#### [Your assignment]
In the listing below, print exactly the lines between the line holding "Identify the click" and the line holding "Showroom (670, 35)", inclusive, and no more.

#### [Exercise inputs]
======

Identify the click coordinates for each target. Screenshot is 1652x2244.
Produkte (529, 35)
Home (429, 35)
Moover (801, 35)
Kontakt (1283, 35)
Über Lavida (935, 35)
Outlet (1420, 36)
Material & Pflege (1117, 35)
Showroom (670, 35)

======

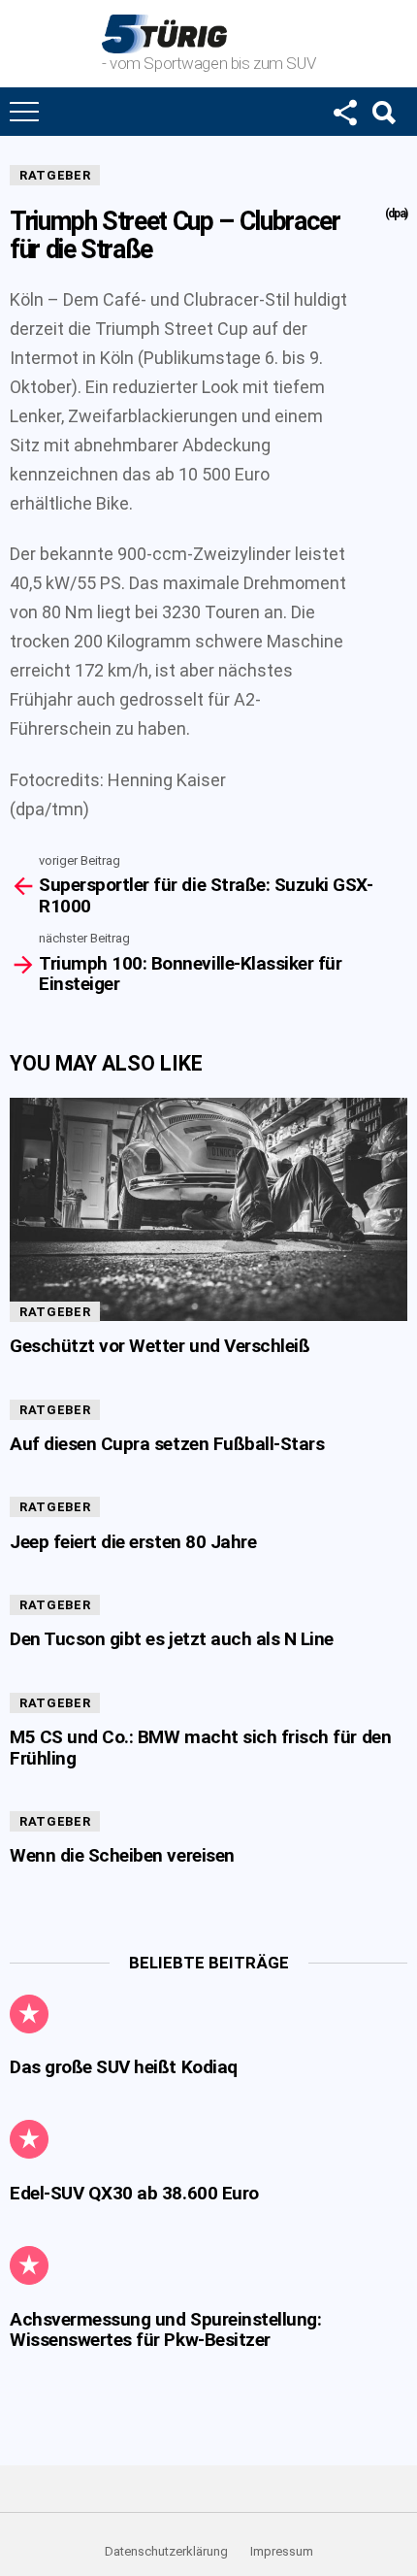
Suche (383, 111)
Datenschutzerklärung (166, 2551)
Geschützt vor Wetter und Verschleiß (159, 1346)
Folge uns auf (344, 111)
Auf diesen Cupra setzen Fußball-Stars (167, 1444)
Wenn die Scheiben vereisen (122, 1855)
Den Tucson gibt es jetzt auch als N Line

======

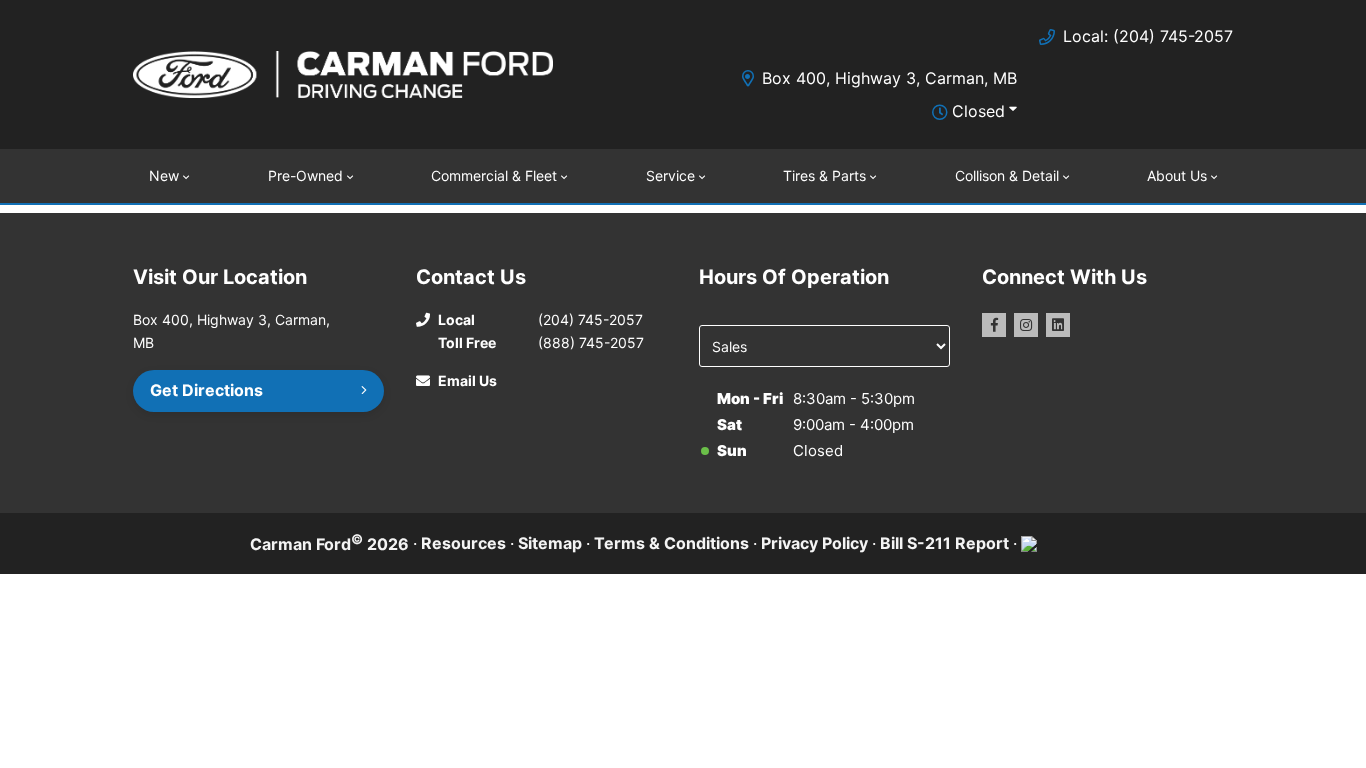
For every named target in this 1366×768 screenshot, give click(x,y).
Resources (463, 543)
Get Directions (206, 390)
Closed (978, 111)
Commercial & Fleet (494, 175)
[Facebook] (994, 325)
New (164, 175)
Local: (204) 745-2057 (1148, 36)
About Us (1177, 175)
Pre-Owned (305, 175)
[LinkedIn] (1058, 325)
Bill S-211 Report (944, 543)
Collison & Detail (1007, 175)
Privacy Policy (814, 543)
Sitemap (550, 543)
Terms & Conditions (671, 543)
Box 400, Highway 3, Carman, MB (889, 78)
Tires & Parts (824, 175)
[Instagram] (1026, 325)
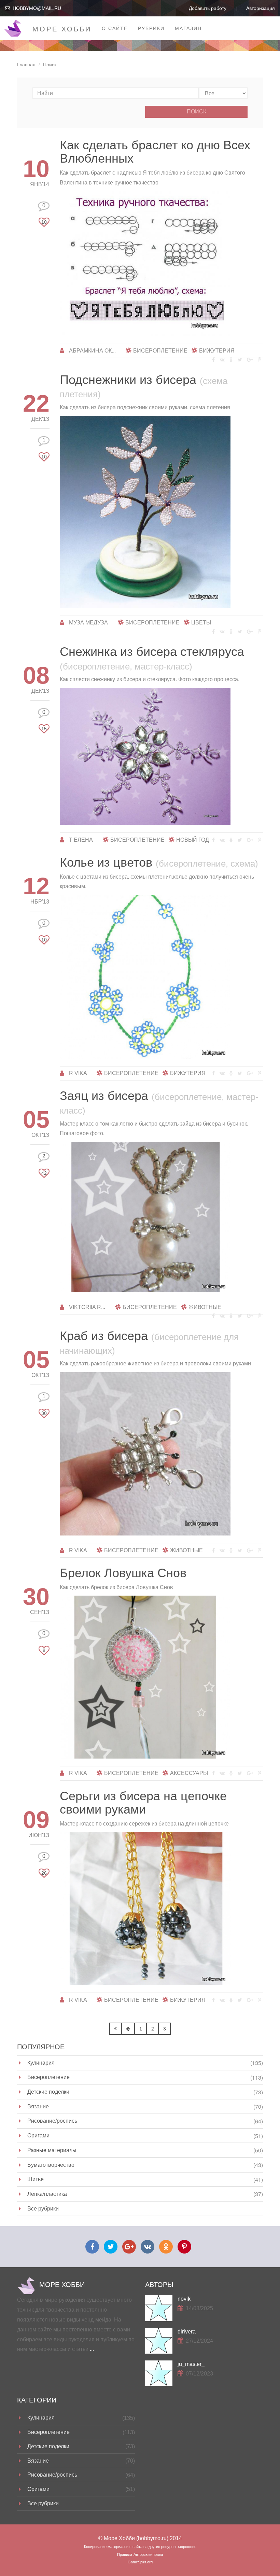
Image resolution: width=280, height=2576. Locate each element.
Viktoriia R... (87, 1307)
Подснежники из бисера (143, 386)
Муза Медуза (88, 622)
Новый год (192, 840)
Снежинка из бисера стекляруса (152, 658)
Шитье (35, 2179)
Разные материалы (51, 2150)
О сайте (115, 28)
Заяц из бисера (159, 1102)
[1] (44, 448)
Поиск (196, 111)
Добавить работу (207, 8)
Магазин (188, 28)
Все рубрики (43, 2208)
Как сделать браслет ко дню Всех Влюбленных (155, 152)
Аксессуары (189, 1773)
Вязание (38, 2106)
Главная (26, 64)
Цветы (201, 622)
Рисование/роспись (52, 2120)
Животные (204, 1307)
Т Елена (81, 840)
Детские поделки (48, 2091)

======

#### [Response area]
Identify the click coordinates for each target. Screenshot is 1652x2244.
Produkte (529, 35)
Home (429, 35)
Moover (801, 35)
Kontakt (1283, 35)
Über Lavida (935, 35)
Outlet (1420, 36)
Material & Pflege (1117, 35)
Showroom (670, 35)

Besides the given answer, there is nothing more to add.